# The Sexless Marriage



## Become Yourself (Nov 26, 2016)

Hi.

I'm new here but really need to express how I feel.

I live, no exist in a sexless marriage. In fact <10 times per year, try < 10 times in 3 or 4 years.

I am drepessed, the depression has been the result of a traumatic year losing both mum and uncle (closer to me than my real father) all in the space of 3 weeks. Dealing with all that, caring for my father and on top of this living in a marriage which is sexless.

Now I have done a lot of thinking about this and come up with the following:

1. In life (generally) we make time for things we want to do eg grabbing a coffee with a friend, going to gym etc. If my "wife" doesn't want to make time for me then I'm an absolute mug for making time for her. Clear she isnt interested. Shes not prepared to make the time for intimacy.

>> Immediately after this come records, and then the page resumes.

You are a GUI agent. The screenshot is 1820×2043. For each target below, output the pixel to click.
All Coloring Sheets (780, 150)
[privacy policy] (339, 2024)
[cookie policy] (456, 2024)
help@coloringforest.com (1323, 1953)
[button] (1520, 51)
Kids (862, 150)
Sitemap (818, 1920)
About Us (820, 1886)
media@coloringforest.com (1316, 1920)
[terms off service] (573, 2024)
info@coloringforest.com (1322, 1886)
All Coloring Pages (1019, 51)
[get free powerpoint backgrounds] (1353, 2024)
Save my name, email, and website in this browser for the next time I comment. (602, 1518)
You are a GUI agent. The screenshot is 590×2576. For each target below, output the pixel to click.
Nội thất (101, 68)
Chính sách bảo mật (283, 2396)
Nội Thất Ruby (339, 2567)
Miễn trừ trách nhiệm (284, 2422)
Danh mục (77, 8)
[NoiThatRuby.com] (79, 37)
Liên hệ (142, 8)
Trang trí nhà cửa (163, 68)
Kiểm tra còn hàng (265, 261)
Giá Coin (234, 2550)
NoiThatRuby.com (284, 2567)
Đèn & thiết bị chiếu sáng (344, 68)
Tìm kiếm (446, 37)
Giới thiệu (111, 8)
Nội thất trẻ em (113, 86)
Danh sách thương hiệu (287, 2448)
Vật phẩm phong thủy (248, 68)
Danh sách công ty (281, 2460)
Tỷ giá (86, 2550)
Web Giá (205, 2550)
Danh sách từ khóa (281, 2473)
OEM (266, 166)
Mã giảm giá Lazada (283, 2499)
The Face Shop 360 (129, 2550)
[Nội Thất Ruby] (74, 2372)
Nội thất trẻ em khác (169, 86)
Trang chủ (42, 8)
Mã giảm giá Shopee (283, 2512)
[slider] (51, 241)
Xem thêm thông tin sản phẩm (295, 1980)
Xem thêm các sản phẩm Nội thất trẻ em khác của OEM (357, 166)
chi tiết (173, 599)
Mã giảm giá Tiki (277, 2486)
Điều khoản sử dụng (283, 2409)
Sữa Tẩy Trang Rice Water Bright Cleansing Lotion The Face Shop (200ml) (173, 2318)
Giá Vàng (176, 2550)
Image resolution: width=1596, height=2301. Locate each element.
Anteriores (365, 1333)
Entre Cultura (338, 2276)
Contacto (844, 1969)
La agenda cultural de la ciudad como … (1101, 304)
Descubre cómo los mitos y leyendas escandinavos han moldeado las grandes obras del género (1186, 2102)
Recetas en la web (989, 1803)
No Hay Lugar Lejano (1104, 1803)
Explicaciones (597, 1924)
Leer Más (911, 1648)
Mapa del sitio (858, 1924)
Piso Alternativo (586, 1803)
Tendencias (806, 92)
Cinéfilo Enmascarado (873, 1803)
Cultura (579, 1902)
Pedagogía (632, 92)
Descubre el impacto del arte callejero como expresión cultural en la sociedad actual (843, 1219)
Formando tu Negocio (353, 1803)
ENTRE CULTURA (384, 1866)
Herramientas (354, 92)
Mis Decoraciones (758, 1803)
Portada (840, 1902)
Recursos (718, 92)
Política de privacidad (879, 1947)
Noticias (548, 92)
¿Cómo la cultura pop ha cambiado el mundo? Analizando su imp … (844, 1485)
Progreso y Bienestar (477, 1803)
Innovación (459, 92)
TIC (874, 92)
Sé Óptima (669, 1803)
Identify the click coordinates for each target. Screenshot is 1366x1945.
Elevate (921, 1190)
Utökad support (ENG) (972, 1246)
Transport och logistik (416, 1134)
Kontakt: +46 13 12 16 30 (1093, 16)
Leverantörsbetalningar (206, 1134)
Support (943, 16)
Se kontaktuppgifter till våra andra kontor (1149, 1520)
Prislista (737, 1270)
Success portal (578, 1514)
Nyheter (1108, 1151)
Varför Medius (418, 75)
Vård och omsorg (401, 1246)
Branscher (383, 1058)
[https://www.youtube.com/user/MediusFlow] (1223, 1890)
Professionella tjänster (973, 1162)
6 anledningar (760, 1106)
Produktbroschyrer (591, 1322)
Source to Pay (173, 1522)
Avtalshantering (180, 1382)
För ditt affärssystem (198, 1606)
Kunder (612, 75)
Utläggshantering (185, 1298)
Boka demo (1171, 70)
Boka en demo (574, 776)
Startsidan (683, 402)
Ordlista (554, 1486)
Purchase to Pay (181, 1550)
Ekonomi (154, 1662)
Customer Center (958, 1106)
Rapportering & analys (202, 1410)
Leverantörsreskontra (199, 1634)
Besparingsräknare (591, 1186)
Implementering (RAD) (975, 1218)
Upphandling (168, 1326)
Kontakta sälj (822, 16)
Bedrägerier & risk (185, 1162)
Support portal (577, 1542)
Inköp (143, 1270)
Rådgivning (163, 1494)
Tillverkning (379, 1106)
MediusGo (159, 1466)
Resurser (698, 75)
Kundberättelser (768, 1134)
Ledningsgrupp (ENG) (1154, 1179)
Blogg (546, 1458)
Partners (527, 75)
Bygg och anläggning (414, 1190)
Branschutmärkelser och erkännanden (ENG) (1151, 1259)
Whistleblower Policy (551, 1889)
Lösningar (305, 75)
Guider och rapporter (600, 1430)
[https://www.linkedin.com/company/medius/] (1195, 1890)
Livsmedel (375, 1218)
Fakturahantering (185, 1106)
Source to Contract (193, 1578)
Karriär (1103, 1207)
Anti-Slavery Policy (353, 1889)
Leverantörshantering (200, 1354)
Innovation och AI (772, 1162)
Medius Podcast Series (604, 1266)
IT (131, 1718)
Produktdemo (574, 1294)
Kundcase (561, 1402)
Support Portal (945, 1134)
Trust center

2. I realised the other day we grab a coffee together every second day....I havent had sex that many times in 15 years.

3. I have become an angry frustrated mid 50's male. I tried so hard to keep her happy but in the end have realised what a fool I have been. Now I make myself happy FIRST. 

4. I found it hard at first to say NO to things she wanted us to do but now it just rolls off....unless it suits me. 

5. My advise to those in a similar situation is RUN. Because I doubt things will change and why the F should you live miserably....what is the benefit to you ? Go seek somebody else......I am not far off this step....plans are in motion and hopefully I can meet somebody.

6. In my case my "wife"has not respected me because I was Mr Agreeable, happy to accommodate and please. I believe when you lose that respect your partner desires you less.

7. If you are in a sexless marriage and you partner says Ï love you" say yeah as if, they are just words you certainly dont show it physically.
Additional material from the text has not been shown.